Aim of the task: Present the count of lines in the entries below that hold "Locate", and present nothing else.

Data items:

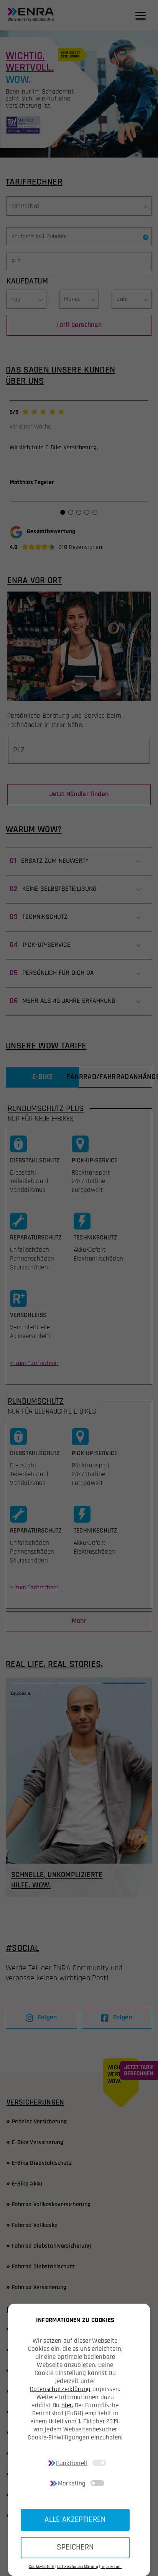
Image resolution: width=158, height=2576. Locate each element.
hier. (67, 2405)
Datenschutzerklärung (60, 2389)
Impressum (111, 2567)
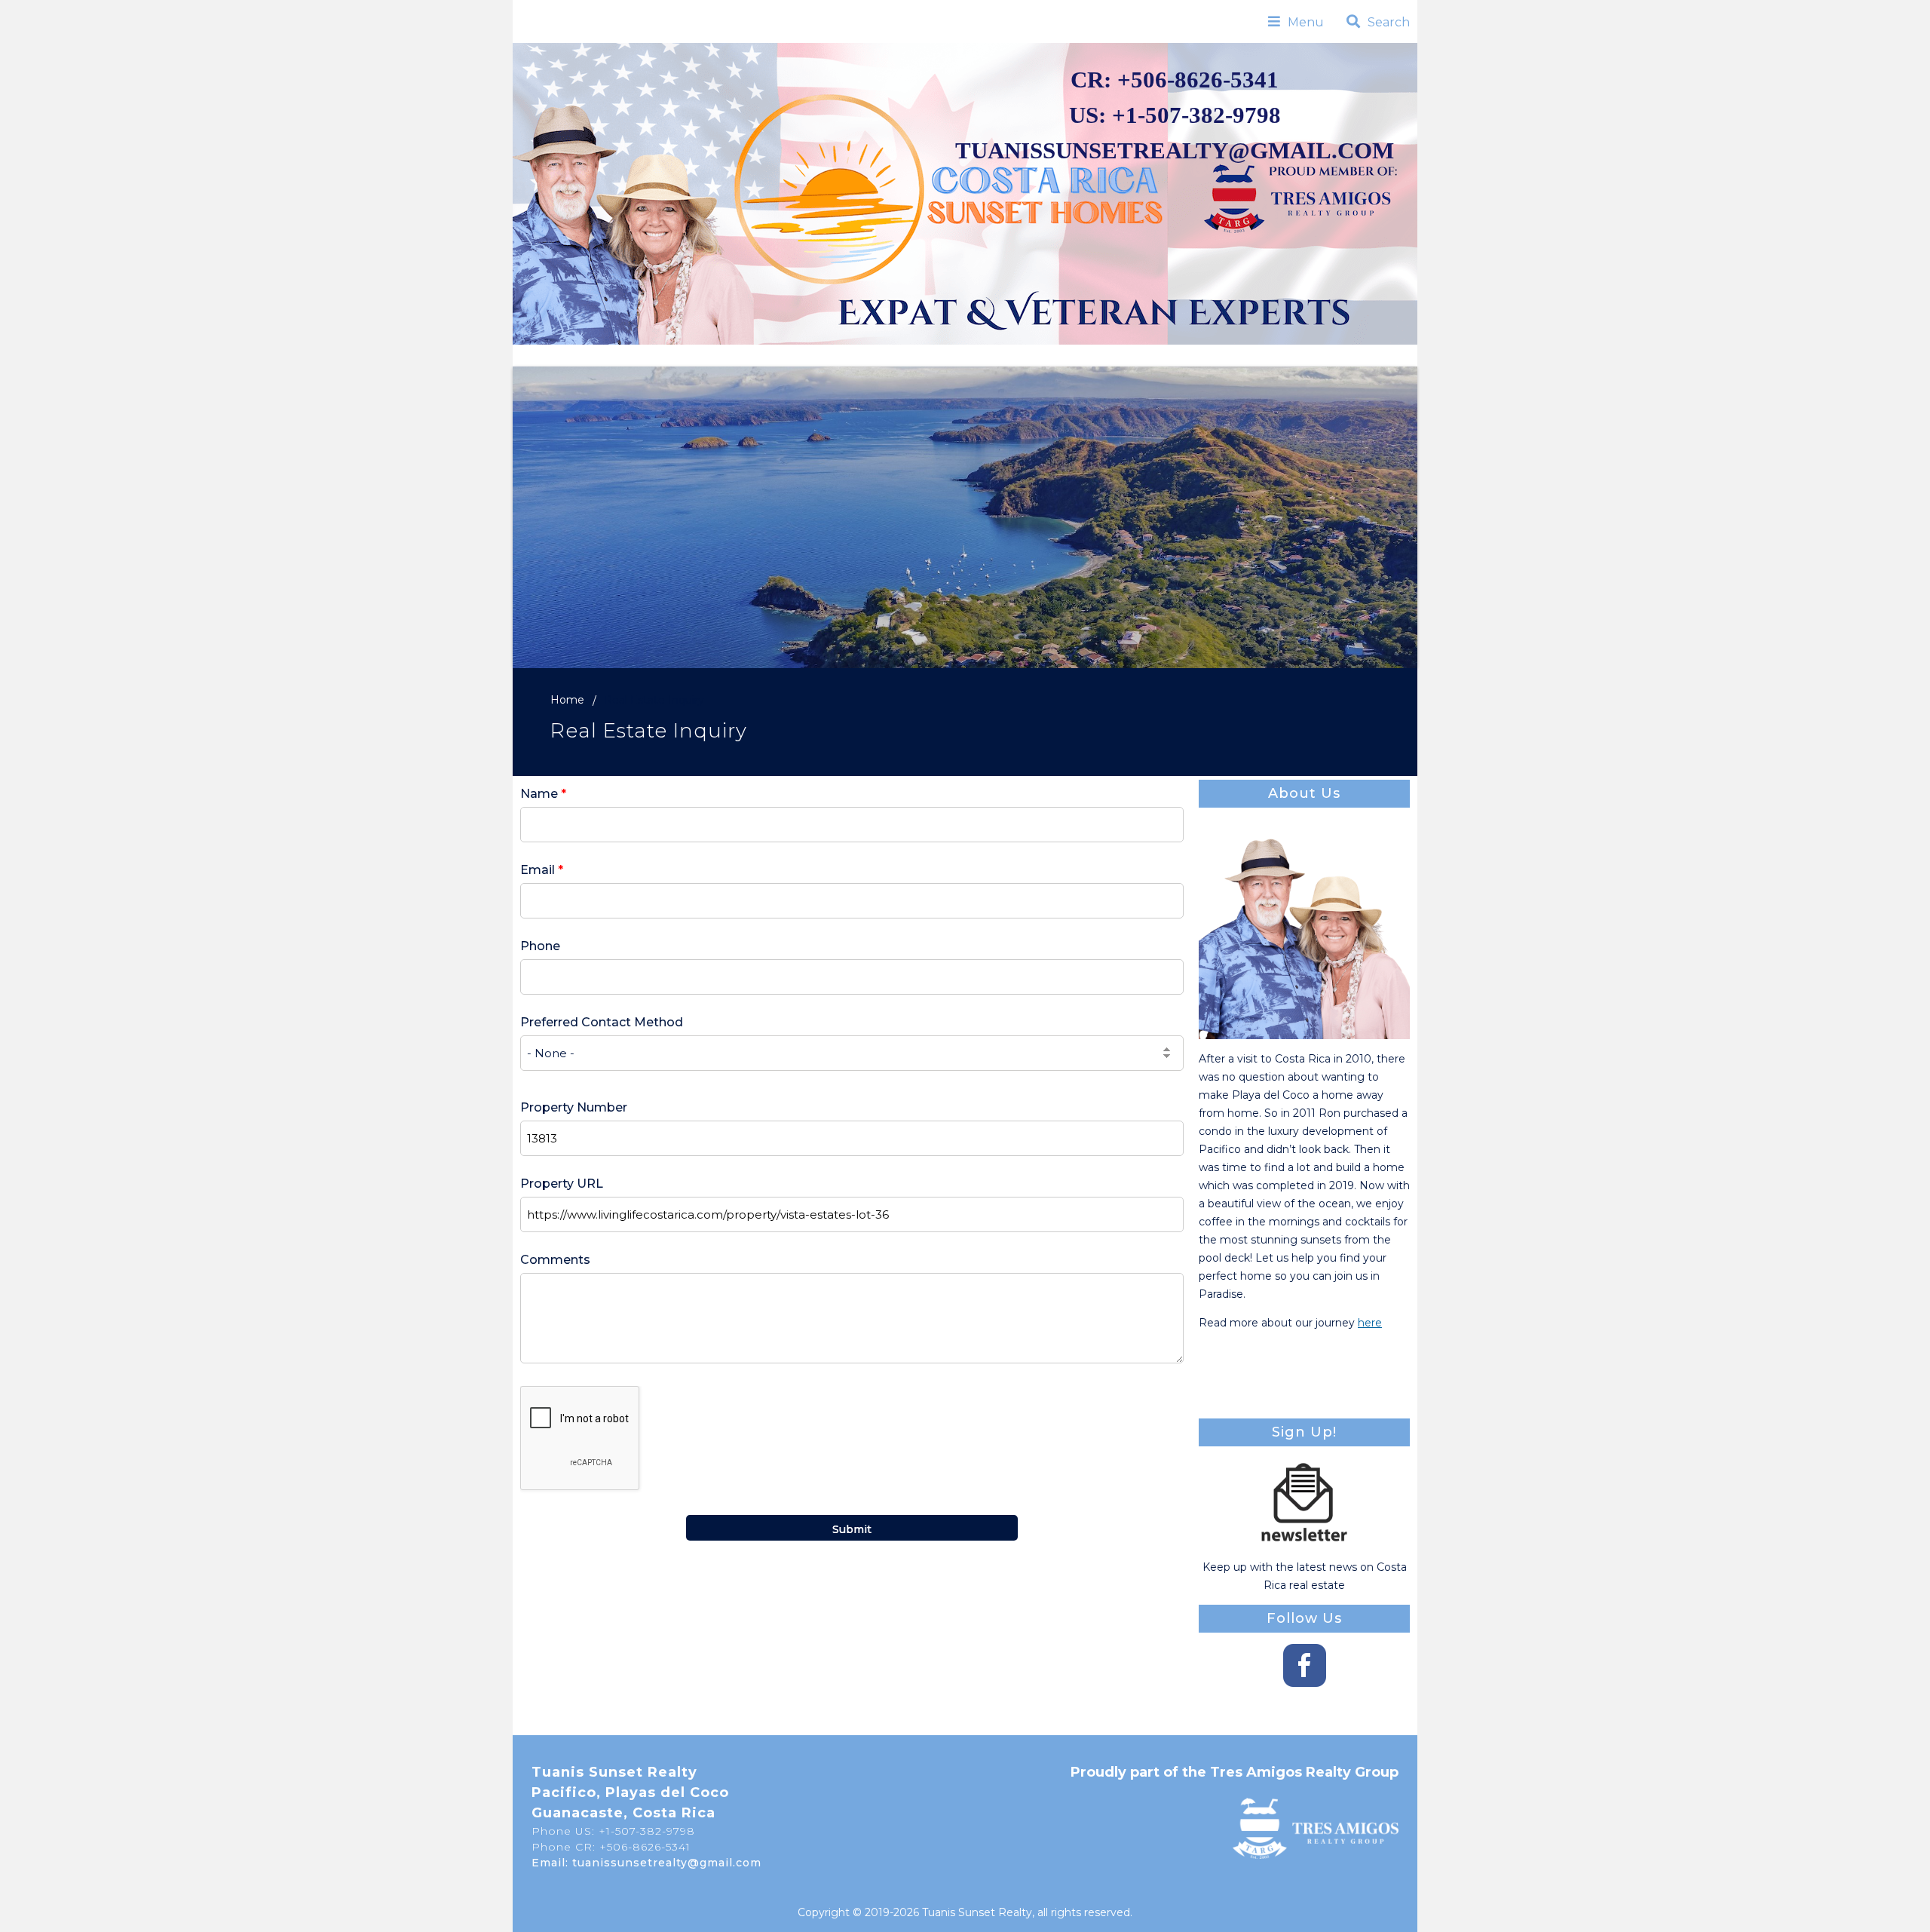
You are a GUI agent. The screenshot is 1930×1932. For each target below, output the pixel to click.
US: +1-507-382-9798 (1175, 115)
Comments (555, 1260)
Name (543, 794)
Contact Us (1228, 355)
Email (541, 870)
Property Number (573, 1107)
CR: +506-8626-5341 (1175, 80)
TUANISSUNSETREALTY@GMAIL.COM (1174, 151)
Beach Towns (872, 355)
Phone (540, 946)
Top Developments (1018, 355)
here (1370, 1322)
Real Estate (754, 355)
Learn (1135, 355)
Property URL (561, 1183)
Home (668, 355)
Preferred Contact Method (601, 1022)
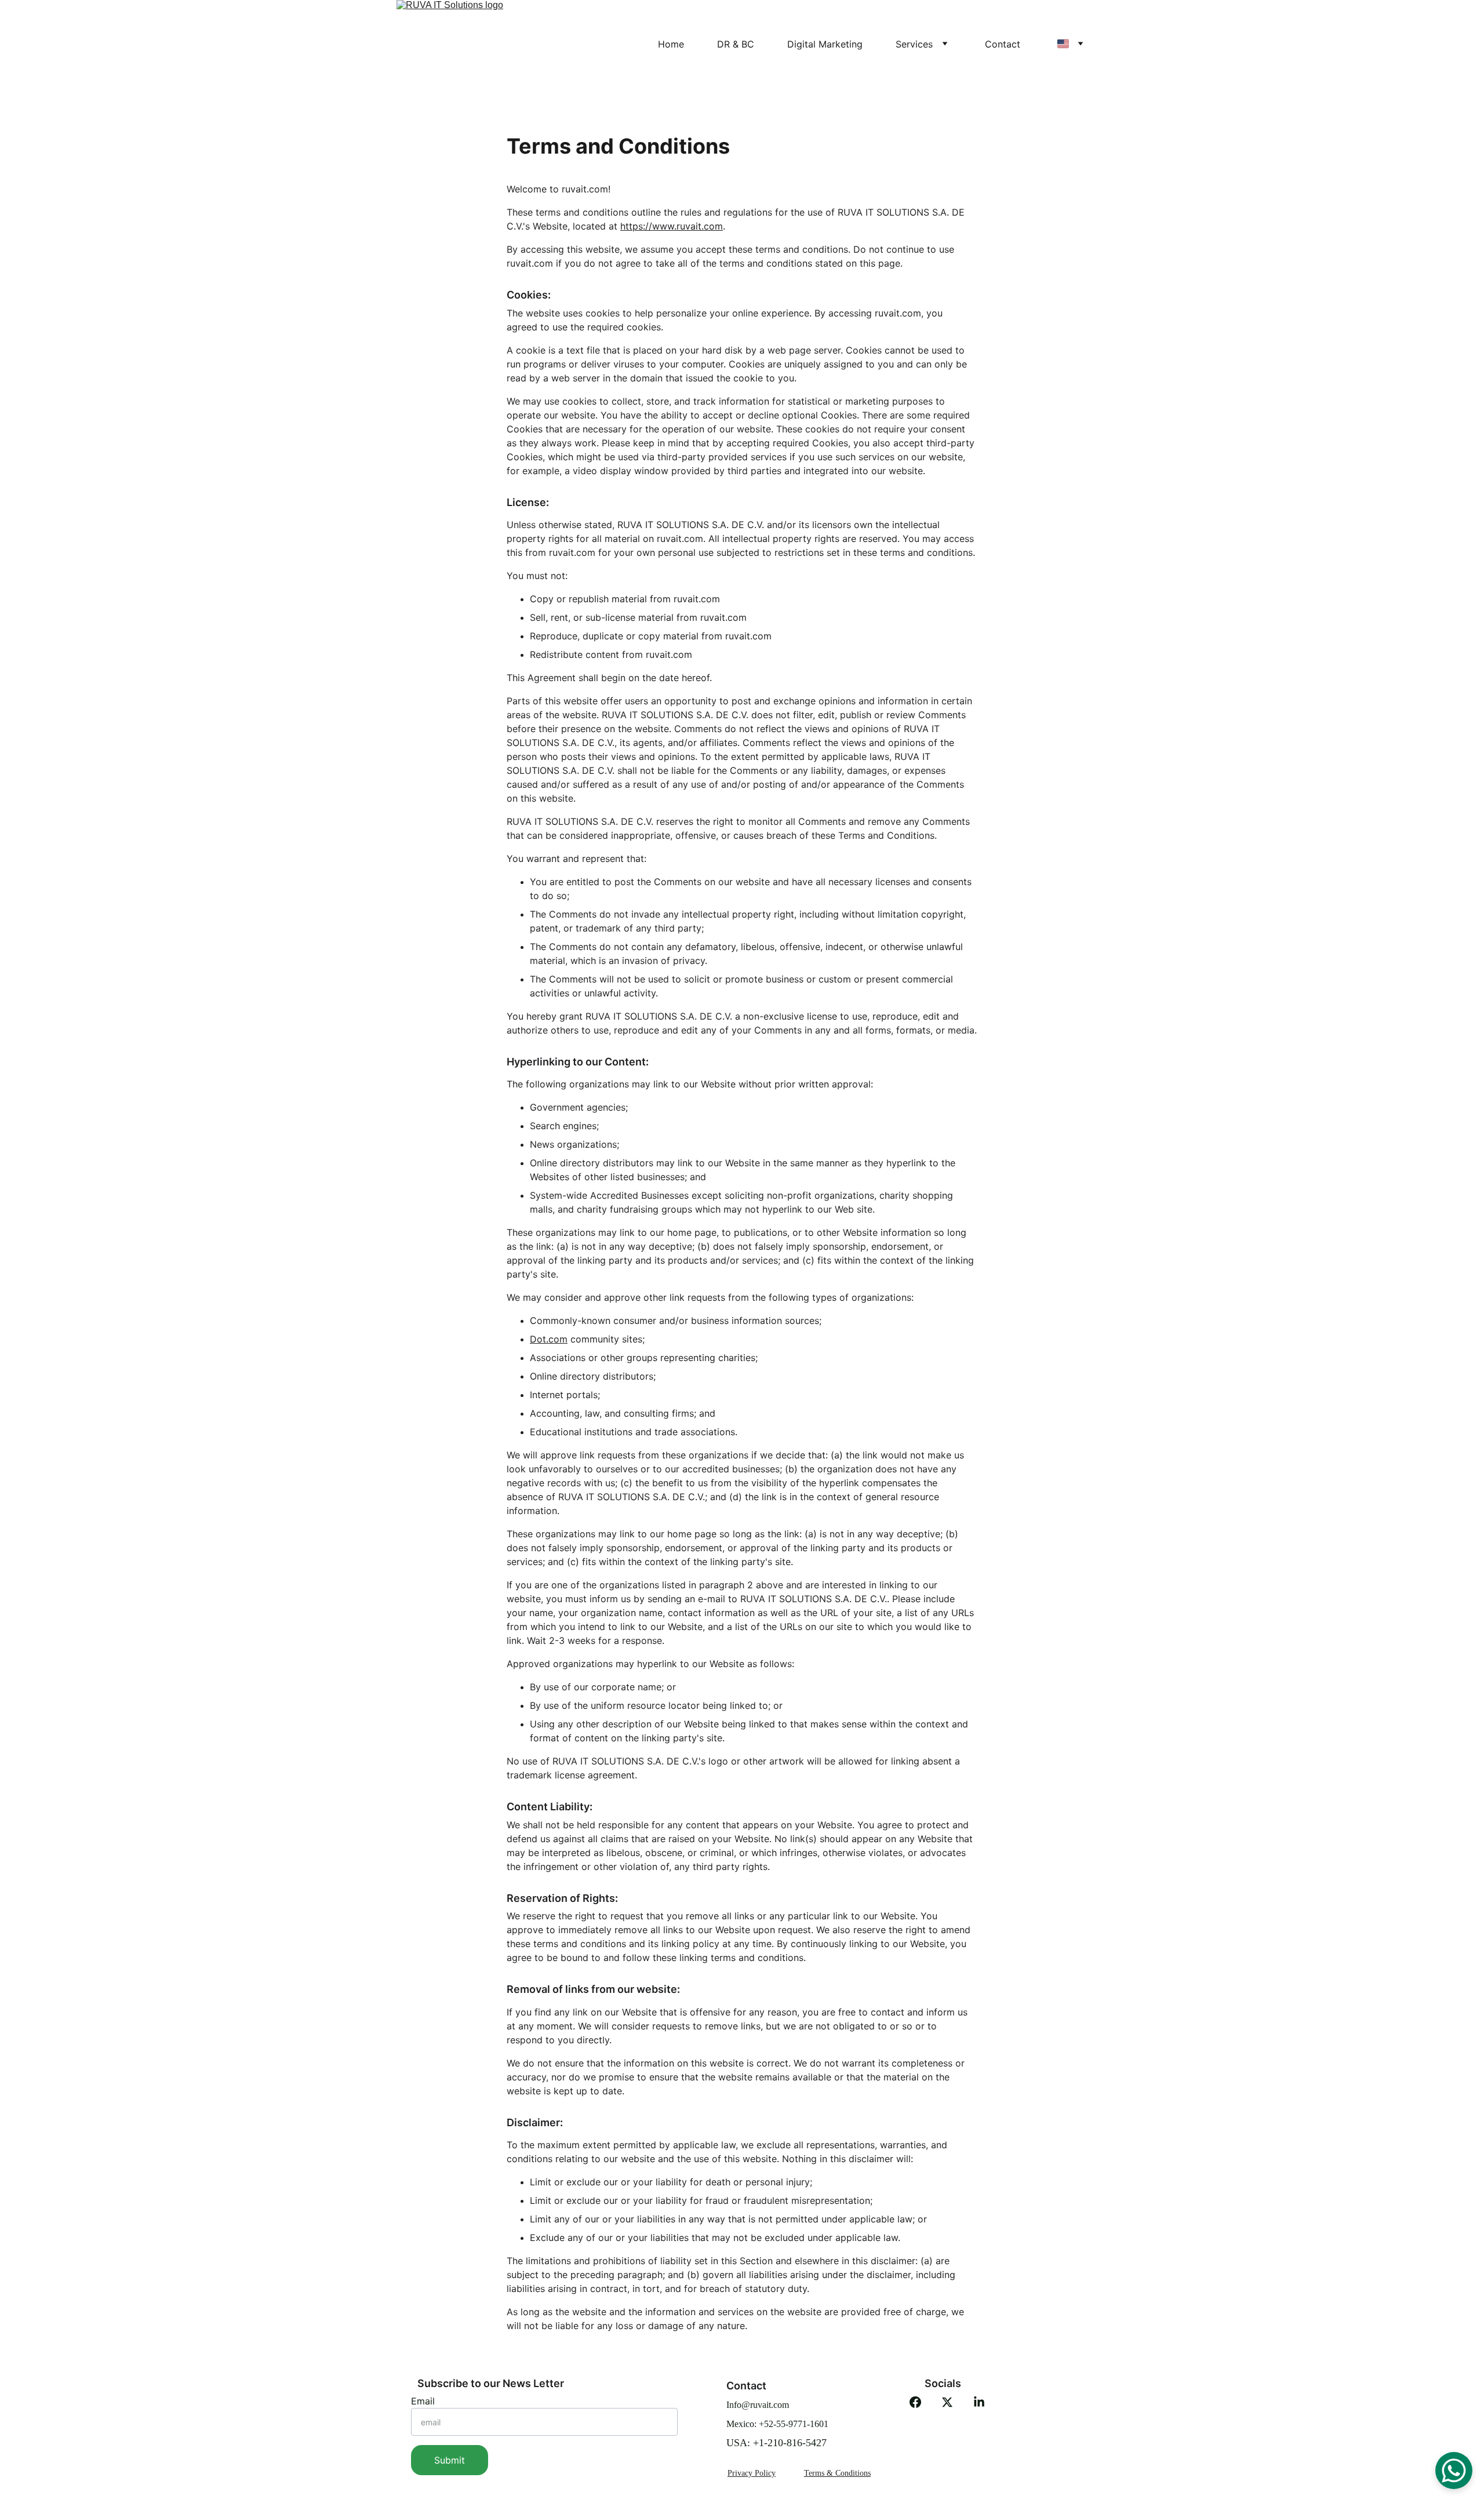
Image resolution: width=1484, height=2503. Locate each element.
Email (423, 2401)
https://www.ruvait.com (671, 226)
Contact (1002, 44)
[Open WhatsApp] (1453, 2470)
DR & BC (735, 44)
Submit (449, 2460)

Response box: 2